[begin DOCUMENT PASSAGE]

The **stack** holds local variables and function call frames, grows and shrinks automatically as functions are called and return, and is extremely fast because allocation is just moving a pointer — but it's limited in size (typically a few MB) and anything on it disappears the instant its function returns. The **heap** is a much larger pool of memory you explicitly manage with `malloc`/`free`, persists until you free it (or the program exits), and is what you use for data that needs to outlive the function that created it or whose size isn't known until runtime. The tradeoff interviewers want you to articulate: stack allocation is essentially free but automatically destroyed and size-limited, while heap allocation is flexible and long-lived but slower, manually managed, and the source of leaks and dangling pointers when that management goes wrong.
### What is a memory leak, and how do you detect one?
A memory leak happens when memory is allocated on the heap with `malloc`/`calloc`/`realloc` but never freed, and the program loses every pointer that referenced it — so the memory stays reserved for the lifetime of the process with no way to reclaim it. A single leaked block in a short-lived CLI tool barely matters, but the same pattern in a long-running server or embedded device that runs for days accumulates until the process runs out of memory and crashes or starts swapping. The most common cause is an early `return` or thrown error path that skips the `free()` call that would normally run at the end of the function — which is why disciplined C code often uses a single `cleanup:` label with `goto` so every exit path passes through the same free logic. Detection tools matter here because leaks don't show up as crashes immediately: `valgrind --leak-check=full` runs your program and reports every block still allocated when it exits, along with the call stack that allocated it, and AddressSanitizer (`-fsanitize=address`) catches leaks plus a wider class of memory errors at a smaller performance cost, which is why it's often the default in CI.
### What is a segmentation fault and what causes it?

[end DOCUMENT PASSAGE]
[begin DATASET ROWS]

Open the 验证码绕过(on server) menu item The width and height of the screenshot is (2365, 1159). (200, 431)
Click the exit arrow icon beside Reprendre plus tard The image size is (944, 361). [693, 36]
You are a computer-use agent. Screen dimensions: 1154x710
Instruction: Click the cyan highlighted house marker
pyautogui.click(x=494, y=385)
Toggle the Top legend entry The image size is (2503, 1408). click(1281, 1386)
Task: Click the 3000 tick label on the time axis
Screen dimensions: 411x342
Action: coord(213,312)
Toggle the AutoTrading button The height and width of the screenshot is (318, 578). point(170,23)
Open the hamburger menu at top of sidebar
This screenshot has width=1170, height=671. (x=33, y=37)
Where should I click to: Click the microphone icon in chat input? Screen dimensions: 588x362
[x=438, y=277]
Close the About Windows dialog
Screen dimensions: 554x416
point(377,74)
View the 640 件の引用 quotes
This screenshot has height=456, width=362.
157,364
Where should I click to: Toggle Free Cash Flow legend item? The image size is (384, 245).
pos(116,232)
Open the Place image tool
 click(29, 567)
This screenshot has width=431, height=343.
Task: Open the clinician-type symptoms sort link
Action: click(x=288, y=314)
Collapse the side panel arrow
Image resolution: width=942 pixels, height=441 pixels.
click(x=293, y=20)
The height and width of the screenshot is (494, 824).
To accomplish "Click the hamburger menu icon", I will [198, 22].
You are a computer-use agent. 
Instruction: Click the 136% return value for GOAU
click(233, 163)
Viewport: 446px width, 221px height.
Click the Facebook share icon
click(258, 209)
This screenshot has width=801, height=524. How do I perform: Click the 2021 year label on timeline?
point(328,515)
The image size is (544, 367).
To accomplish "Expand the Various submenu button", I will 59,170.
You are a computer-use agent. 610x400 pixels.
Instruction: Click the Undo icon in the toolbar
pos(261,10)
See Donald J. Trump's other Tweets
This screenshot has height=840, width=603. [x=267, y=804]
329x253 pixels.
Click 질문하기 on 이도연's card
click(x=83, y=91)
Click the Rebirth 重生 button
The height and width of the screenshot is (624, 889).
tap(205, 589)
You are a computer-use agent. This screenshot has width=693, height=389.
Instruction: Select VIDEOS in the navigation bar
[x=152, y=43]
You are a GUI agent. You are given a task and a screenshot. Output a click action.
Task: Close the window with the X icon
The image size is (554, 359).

[end DATASET ROWS]

PROBLEMS TO WORK ON:
a) In the memory-management notes, what is the most common cause of a memory leak?
b) Return the part of the memory-management notes that opens with the words containing "The **stack** holds" and closes with "management goes wrong.".

ANSWERS FOR THIS EXERCISE:
a) An early `return` or thrown error path that skips the `free()` call that would normally run at the end of the function.

b)
The **stack** holds local variables and function call frames, grows and shrinks automatically as functions are called and return, and is extremely fast because allocation is just moving a pointer — but it's limited in size (typically a few MB) and anything on it disappears the instant its function returns. The **heap** is a much larger pool of memory you explicitly manage with `malloc`/`free`, persists until you free it (or the program exits), and is what you use for data that needs to outlive the function that created it or whose size isn't known until runtime. The tradeoff interviewers want you to articulate: stack allocation is essentially free but automatically destroyed and size-limited, while heap allocation is flexible and long-lived but slower, manually managed, and the source of leaks and dangling pointers when that management goes wrong.